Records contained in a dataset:
══════════════════════════════

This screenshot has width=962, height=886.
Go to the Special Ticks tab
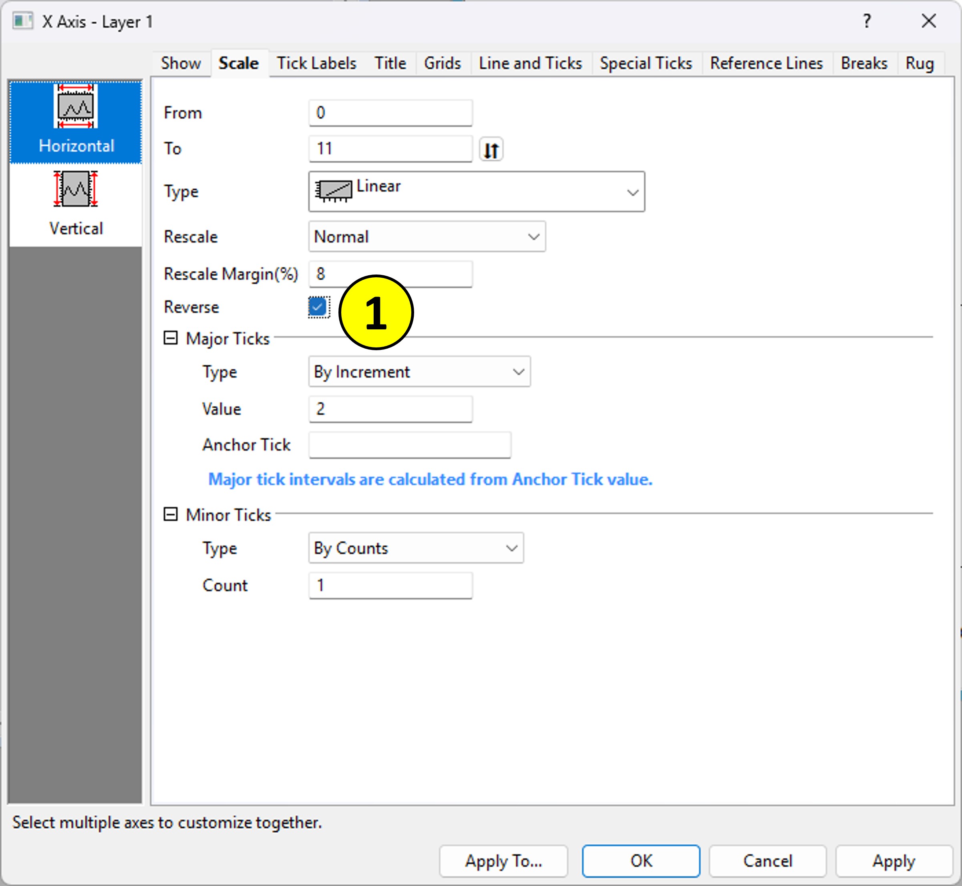click(x=645, y=63)
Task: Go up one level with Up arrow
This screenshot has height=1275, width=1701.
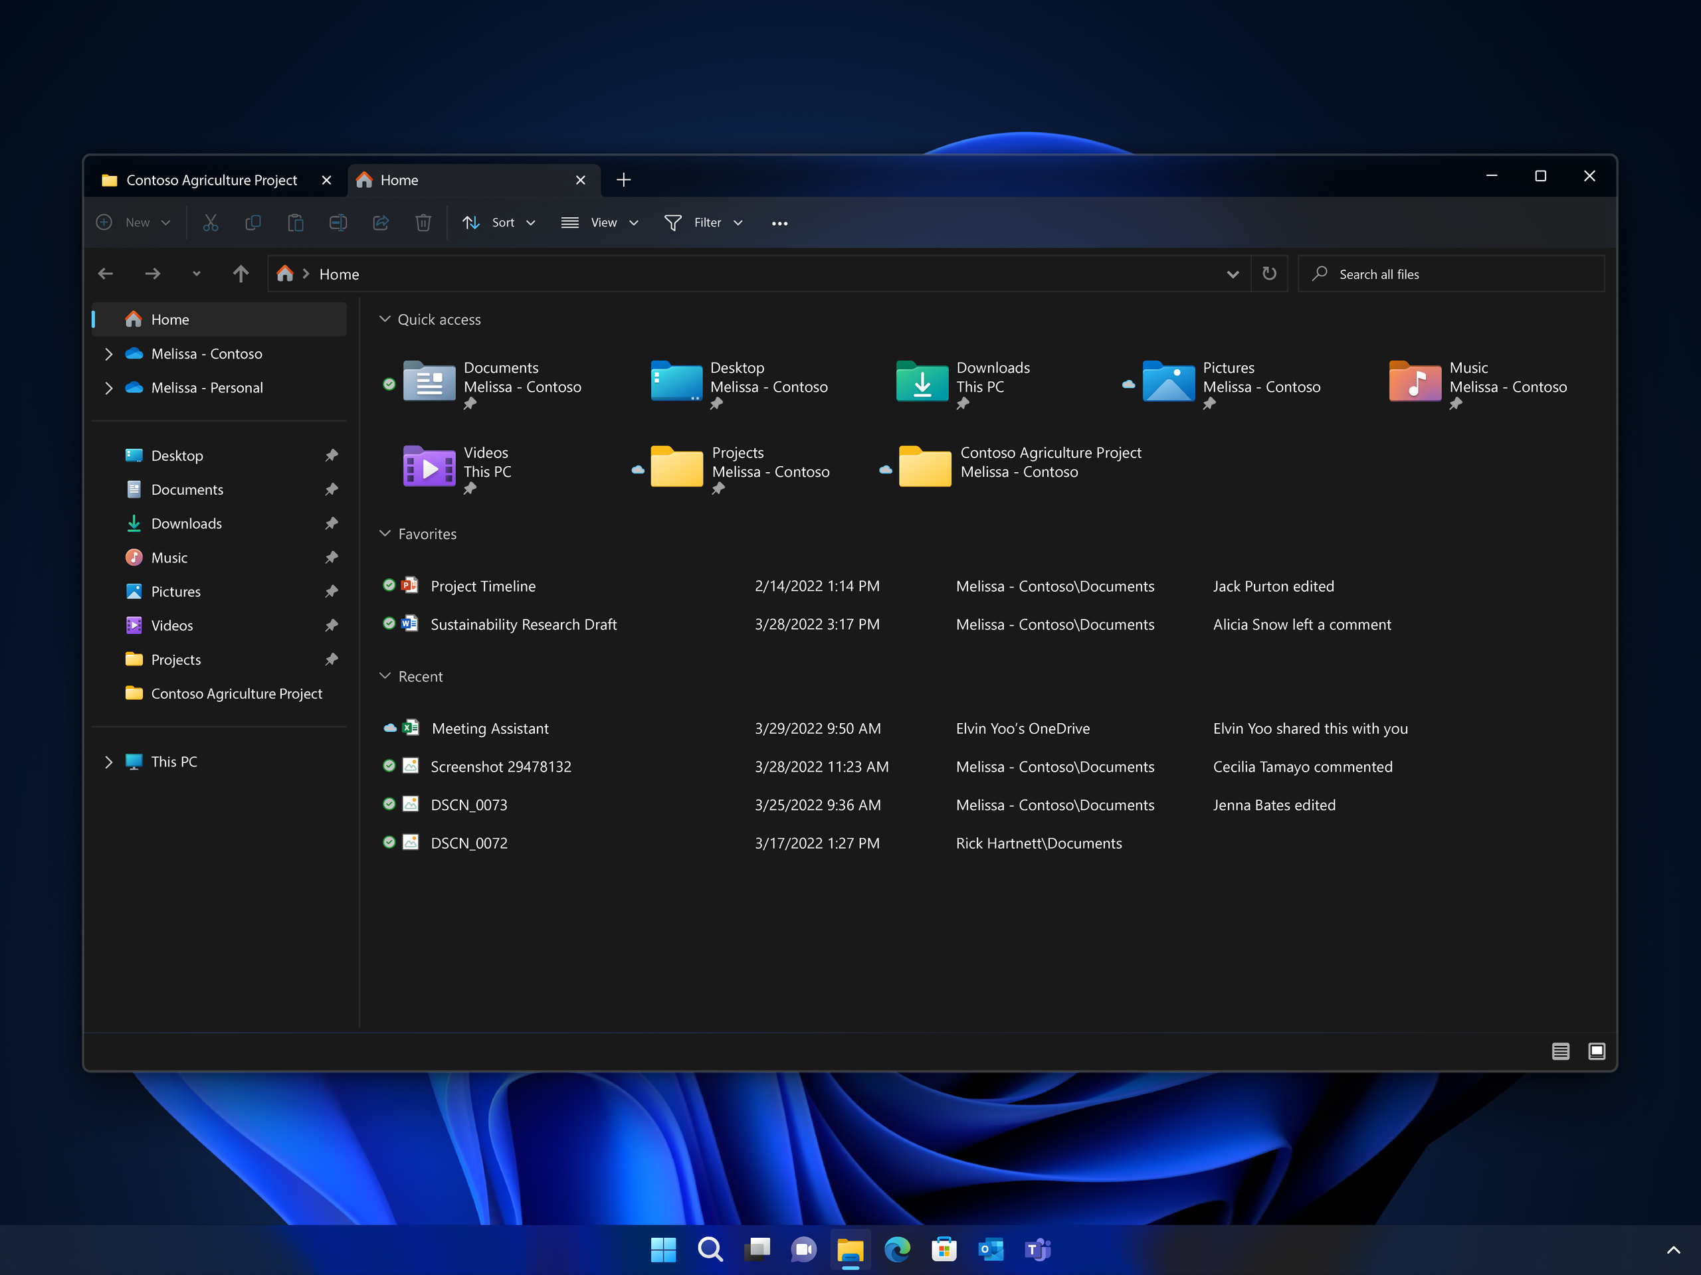Action: 241,274
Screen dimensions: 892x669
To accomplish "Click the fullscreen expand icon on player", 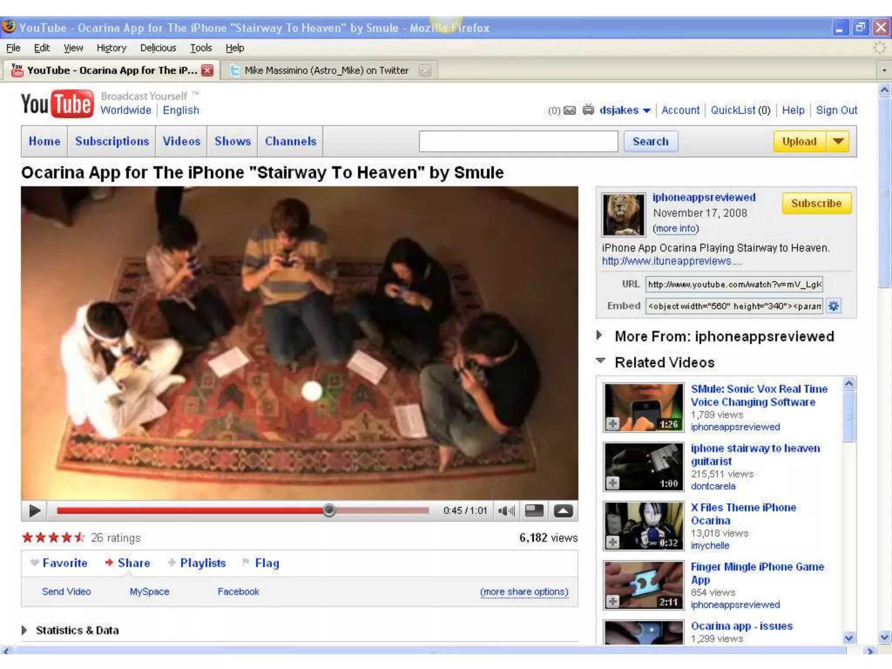I will tap(563, 510).
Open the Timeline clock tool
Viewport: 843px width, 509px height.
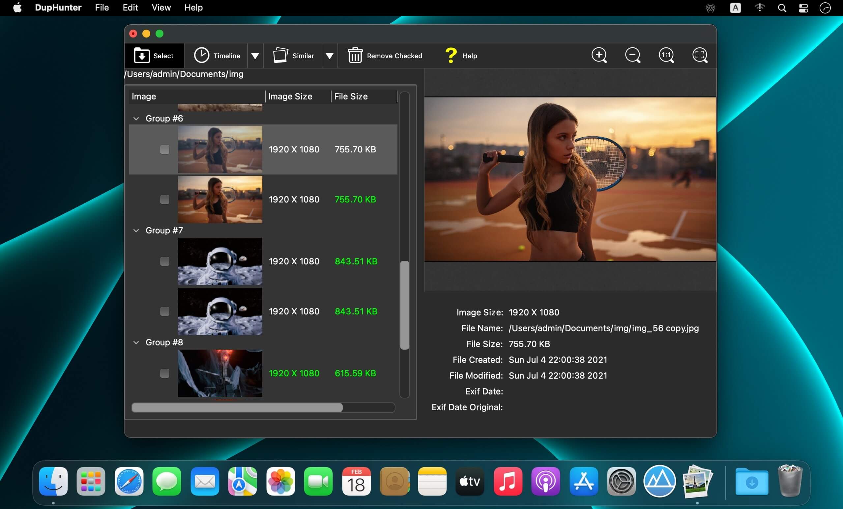[x=202, y=55]
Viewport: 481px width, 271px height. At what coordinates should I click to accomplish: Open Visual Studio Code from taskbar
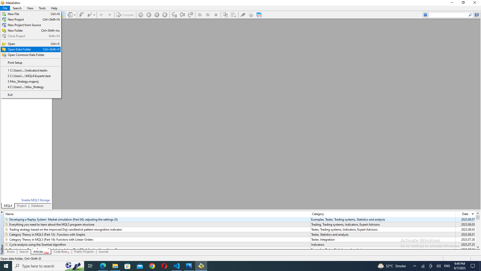tap(177, 266)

══════════════════════════════

WORK TASK: Leave out the pictures, and write out exactly the lines from the line containing "Open the Timeline clock tool" through the end of the records above.

RESULT FOR THIS TASK:
Open the Timeline clock tool
Viewport: 843px width, 509px height.
[x=202, y=55]
Viewport: 481px width, 271px height. At what coordinates should I click to accomplish: Open Visual Studio Code from taskbar
tap(177, 266)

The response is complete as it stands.